Esta semana a atriz, Samara Felipo, expos em seu Instagram mensagens racistas que recebeu direcionadas as suas filhas, segundo Samara o objetivo é promover uma reflexão sobre o assunto, especialmente para as pessoas brancas.
"Não adianta você simplesmente dizer que não é racista. É preciso pensar e agir. Imaginem quantas crianças pretas sofrem todos os dias, deixam de estudar, machucam seu coro cabeludo para alisarem os cabelos, se odeiam e crescem cheias de dores e traumas", completou.
A produtora três-lagoense, Nath, conta que já passou por este sofrimento, “Quando eu era criança, me convenceram de que eu não devia gostar do meu cabelo. Devia prendê-lo, alisá-lo, fazer de tudo para escondê-lo. E eu obedeci. Passei horas queimando os cachinhos e se não o fizesse, sentia vergonha de mostrar minhas raízes crespas (que sempre insistiam em marcar presença)”.
Mas, em dado momento, perguntaram a produtora se ela estava feliz com aquilo. Foi quando ela percebeu que já não reconhecia a figura de cabelos lisos no espelho, onde decidiu mudar, o que foi segundo ela sem dúvida uma das melhores decisões que já tomou.
“Aticei os cachos e disse a mim mesma que, se alguém não consegue reconhecer a beleza deles, o problema está na pessoa, e não nas lindas florzinhas cacheadas que brotam da minha cabeça.
Hoje, meu cabelo se tornou minha identidade, ninguém fala de mim sem falar dele, e sinto que ele é uma parte da minha personalidade. Eu não seria a Nath sem ele, e sinceramente, não quero ser ninguém além de mim mesma”.
Símbolo de luta
Nos anos 60, o cabelo afro foi um dos principais símbolos de grupos que lutavam pelos direitos civis nos Estados Unidos, que sofria fortemente com a segregação racial – e um dos mais famosos foram os Panteras Negras.

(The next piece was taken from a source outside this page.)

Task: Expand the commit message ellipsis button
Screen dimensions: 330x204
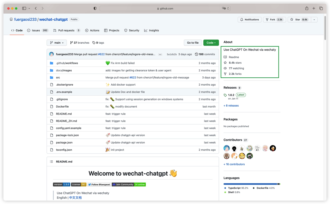Action: coord(160,54)
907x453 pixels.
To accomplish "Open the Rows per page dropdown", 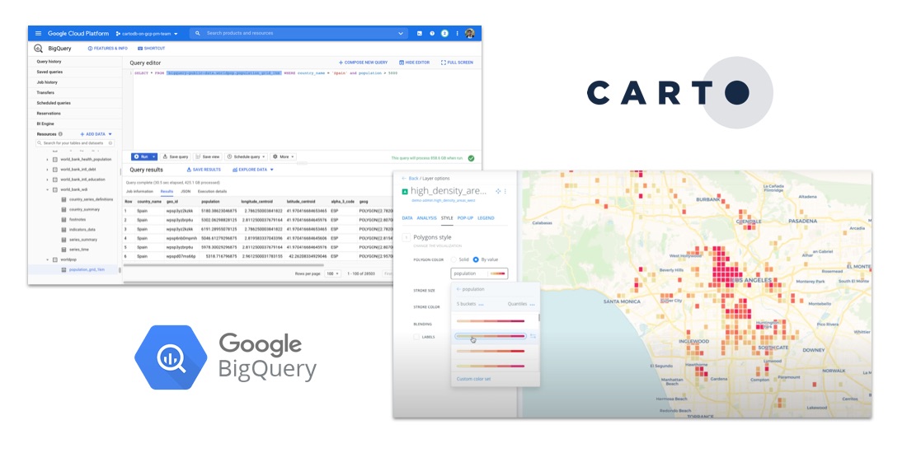I will [x=332, y=273].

Os Panteras Negras tinham como pauta a aceitação da beleza negra, e o cabelo era um elemento indispensável nesse contexto. As mulheres negras foram protagonistas no movimento e ganhavam as ruas com seus cabelos crespos evidenciados em expressivos black powers, mostrando que a luta por direitos iguais incluía usar o cabelo como elas quisessem.
Mais que apenas uma valorização da estética do cabelo afro, o grupo incentivava que os negros parassem de fazer procedimentos estéticos que minimizarem os seus traços, como alisar o cabelo, e ainda criaram o lema “Black is Beatuiful”, para reforçar esse posicionamento.